Benefit-Cost Analysis of
Programs that Impact Crime
In 2021, the Alabama Legislature created the Study Commission on Interagency Cooperation and Collaboration on the Rehabilitation and Reintegration of Formerly Incarcerated Individuals (Reentry Commission). According to Act 2021-478, one of the responsibilities of the Reentry Commission is to “[i]dentify, implement, and promote evidence-based research, policies, strategies, and programming to support successful reentry and reintegration.” To aid in the identification and promotion of evidence-based programs, ACES provided a list of rigorously studied policies, strategies, and programs that have been proven to impact criminal recidivism rates among previous offenders to the Reentry Commission.
Each of these programs have been rigorously studied, resulting in statistically significant impact on crime.

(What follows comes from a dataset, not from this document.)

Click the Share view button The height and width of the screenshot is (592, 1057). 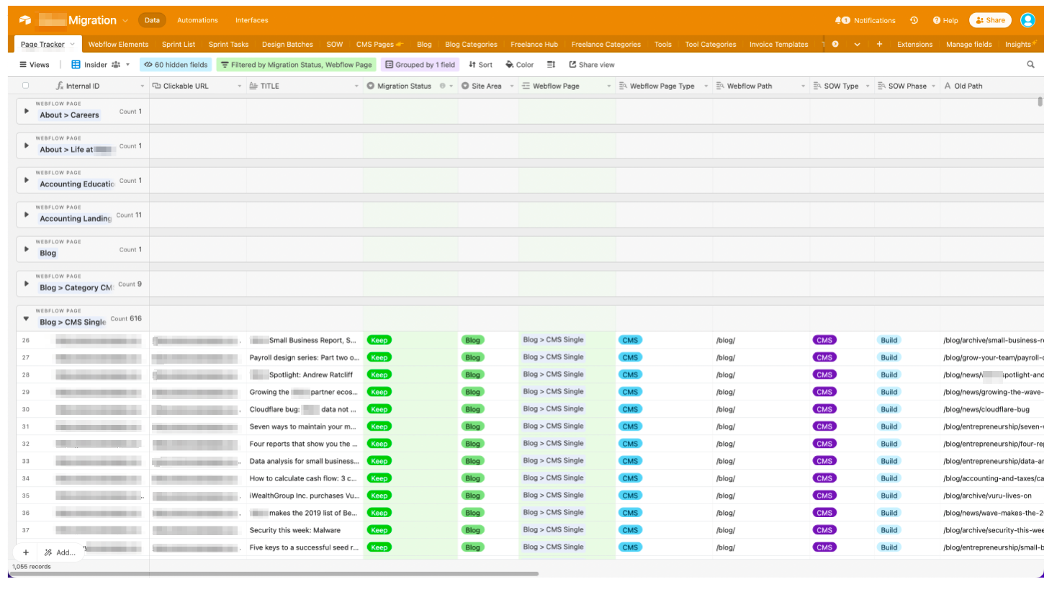[591, 65]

For the purposes of this report, ACES grouped the programs into the following categories:
- Custody Programs
- Supervision Programs
- Adult Mental Health & Substance Use Programs
- Education & Childrens Programs (Includes Child Welfare and Child Mental Health)
- Public Health Prevention Programs
Supervision and custody programs are operated within the traditional adult criminal justice realm. Custody programs may be found within state prisons or jails while supervision programs could be delivered in a host of settings across the state, including inpatient facilities or alternative courts.

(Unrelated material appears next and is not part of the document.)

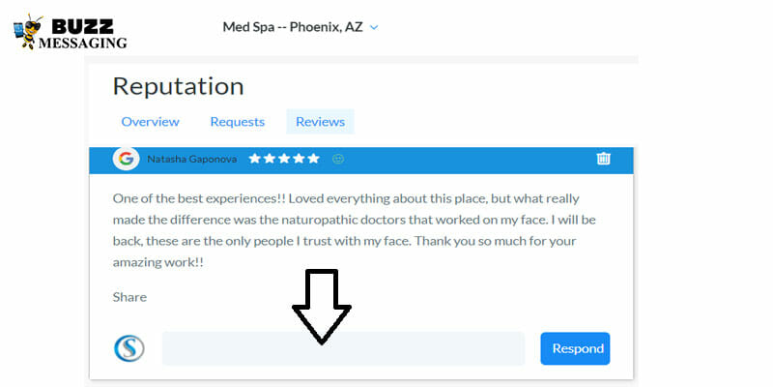This screenshot has width=773, height=387.
Task: Click the Share link
Action: [x=129, y=297]
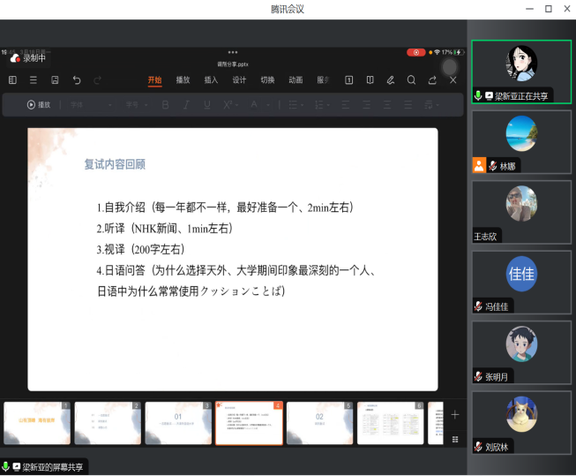
Task: Toggle italic formatting button
Action: (x=185, y=105)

The remaining categories reflect programs delivered in non-traditional criminal justice settings. These programs often are targeted at different outcomes but were found to have an impact on crime.

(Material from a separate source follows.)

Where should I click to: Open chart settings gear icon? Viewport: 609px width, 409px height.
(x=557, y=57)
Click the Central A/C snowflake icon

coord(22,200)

It should be noted that not all programs had a positive impact on crime. Some programs may result in more criminal activity among participants, but the overall benefits of the program significantly outpace the negative criminal component.
Because these programs are evidence-based, ACES was able to conduct a benefit-cost analysis on the programs to produce an estimated return on investment – benefits – and the likelihood that the return on investment would exceed the marginal cost of delivery – probability that benefits will exceed cost. This analysis will aid the Reentry Commission in two more of its objectives involving the lowering the “collateral costs of incarceration” and to “cost-efficiently advance reentry and reintegration efforts.”
There are a few of important things for policymakers to consider about this analysis.
First, the analysis is limited to those programs or policies where rigorous evidence is available. It is certainly possible for programs that are not included in this analysis to lead to effective results. Those programs should be evaluated for their impact on crime at which point this analysis can be updated.
Second, ACES estimated average marginal cost for program delivery based on the best available information, not specific to any current Alabama run program. For all programs, a Monte Carlo simulation was performed to determine the likelihood that total lifetime benefits would exceed the cost of delivering the program. As with any investment analysis, estimating benefits and costs necessarily involves uncertainty and some degree of speculation about the future.
Third, ACES did not directly evaluate programs for outcomes or effectiveness. This analysis reflects the estimated benefits if Alabama were to realize similar outcomes to those found in the evidence. As these programs are matched to programs in Alabama, further work should be conducted to ensure these programs are implemented correctly, identify actual marginal cost of delivery, and conduct separate impact evaluations for Alabama specific results.